The company's sales volume in Q4 FY25 grew to 18.7 million tonnes, the highest ever in a quarter across the company's history. The share of premium cement products in the company's trade sales stood at 29.1 per cent, up 5.3 per cent Y-o-Y.
However, the company's revenue from operations for the quarter was up by 11.6 per cent Y-o-Y to Rs 9,802.5 crore. The revenue missed the estimate of Rs 9,903.2 crore.
The company's total expenses for the quarter stood at Rs 8,821.7 crore, up 13.9 per cent Y-o-Y.
Vinod Bahety, whole-time director and chief executive officer of Ambuja Cements, said, 'This year marks a historic milestone in the journey of Ambuja Cements as we cross the 100 mtpa capacity. Additionally, we have ongoing organic expansions at various stages across the country, which will help us achieve 118 mtpa capacity by the end of FY26, a significant step, bringing us closer to our goal of 140 mtpa by 2028.'
Ambuja's operating Ebitda during Q4 FY25 stood at Rs 1,868 crore, up by 9.95 per cent Y-o-Y. Its Ebitda margin, however, declined marginally to 18.9 per cent in Q4 FY25 from 19.1 per cent in Q4 FY24. The Ebitda surpassed the Bloomberg estimate of Rs 1,644.6 crore.
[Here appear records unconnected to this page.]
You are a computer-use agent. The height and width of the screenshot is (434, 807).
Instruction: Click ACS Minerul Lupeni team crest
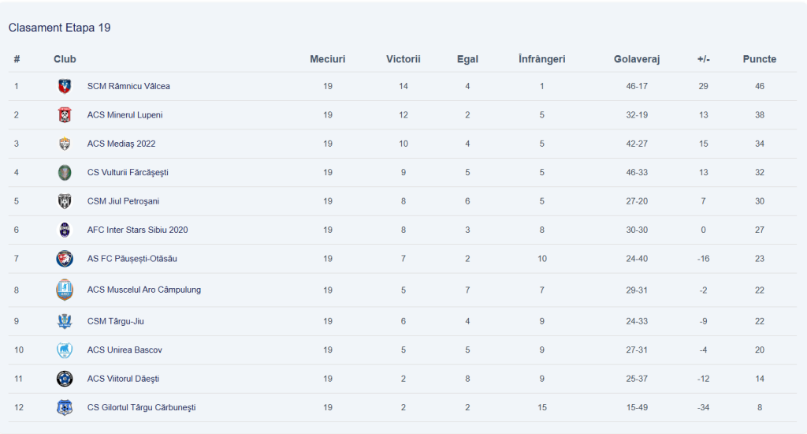65,115
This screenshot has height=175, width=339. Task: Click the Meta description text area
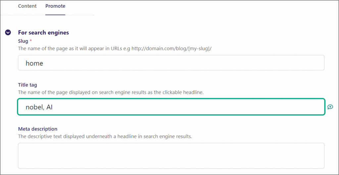tap(171, 155)
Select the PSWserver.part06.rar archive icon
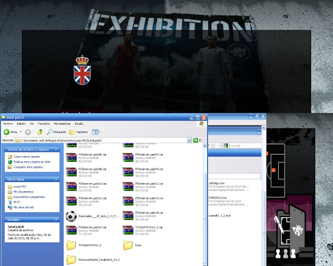Image resolution: width=333 pixels, height=266 pixels. 71,157
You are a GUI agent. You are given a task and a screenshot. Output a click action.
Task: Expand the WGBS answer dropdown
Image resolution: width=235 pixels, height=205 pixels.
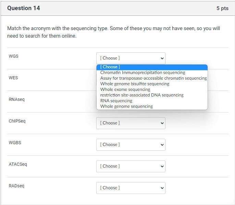click(x=131, y=145)
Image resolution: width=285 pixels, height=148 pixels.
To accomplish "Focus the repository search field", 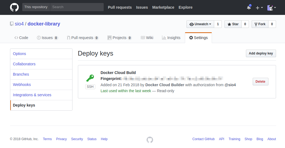I will 77,7.
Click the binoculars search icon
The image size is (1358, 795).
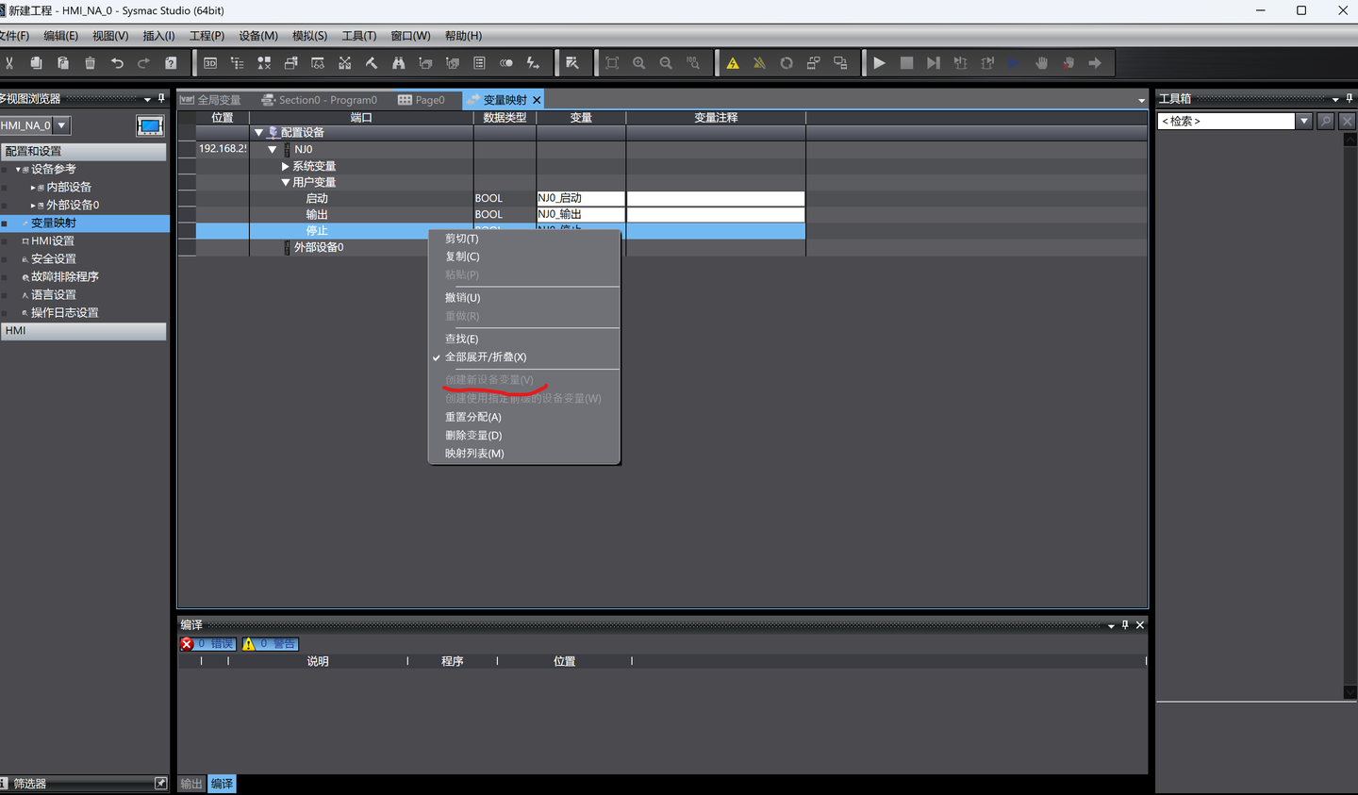pyautogui.click(x=398, y=63)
The company's revenue for FY25 stood at Rs 33,697.7 crore, up by 2.71 per cent Y-o-Y. Its profit during the same period increased by 16.64 per cent to Rs 4,167.43 crore. The company's sales volume during the financial year grew by 10.14 per cent Y-o-Y to 65.2 million tonnes.
'Higher volume, along with improved operational parameters, resulted in growth in all business parameters,' the company stated.
Sequentially, the company's revenue increased by 16.5 per cent, but the profit dipped by 54.8 per cent. In Q3 FY25, the company's profit had grown to Rs 2,115 crore amid one-time tax-related reversals and receipt of certain government incentives.
In FY25, agility and change in the fuel basket helped to reduce kiln fuel cost by 14 per cent from Rs 1.84 to Rs 1.58 per Kcal, the company stated. Meanwhile, the logistics costs were reduced by 2 per cent to Rs 1,238 per tonne.
As of Q4 FY25, the company's cash and cash equivalents are at Rs 10,125 crore, with a net worth of Rs 63,811 crore, up by Rs 12,969 crore during the year. The company remains debt-free.
In FY25, the company achieved a cement capacity of 100 mtpa. It aims to achieve 118 mtpa of capacity by FY26 and 140 mtpa by FY28 via organic ways. 'We have also identified nine additional grinding unit projects for which land acquisitions and statutory approvals are under process, which shall enable us to reach 140 million tonnes by FY28,' Bahety said during the company's earnings call on Tuesday (April 29).
Bahety stated that he is seeing a healthy price trend across India so far in FY26, in comparison to Q4 FY25. 'There is a good momentum backed by a buoyancy in the demand in the government capex spending and overall consumption markets of the cement,' he added.
'Based on the demand growth trends observed in H2 FY25, it is projected that cement demand growth in India during FY26 will continue to benefit from the momentum gained by government spending on infrastructure and construction activities and pro-infra and housing Budget. Growth for FY26 is anticipated to range between 7 per cent to 8 per cent,' the company said.
Ambuja's peer UltraTech Cement reported a sales growth of 17 per cent and a profit growth of almost 10 per cent amid improved realisations. Meanwhile, Dalmia Bharat's sales declined by 3 per cent Y-o-Y, but the profit grew by 38.1 per cent amid cost reduction initiatives.
Bahety informed that the company is bidding for coal mines through the auctions conducted by the Government of India to meet the company's requirements as it aims to maximise captive coal consumption. 'A higher share of coal from the captive mines and the opportunistic buying of imported petcoke will help us to reduce our overall basket of fuel and therefore fuel cost,' he added.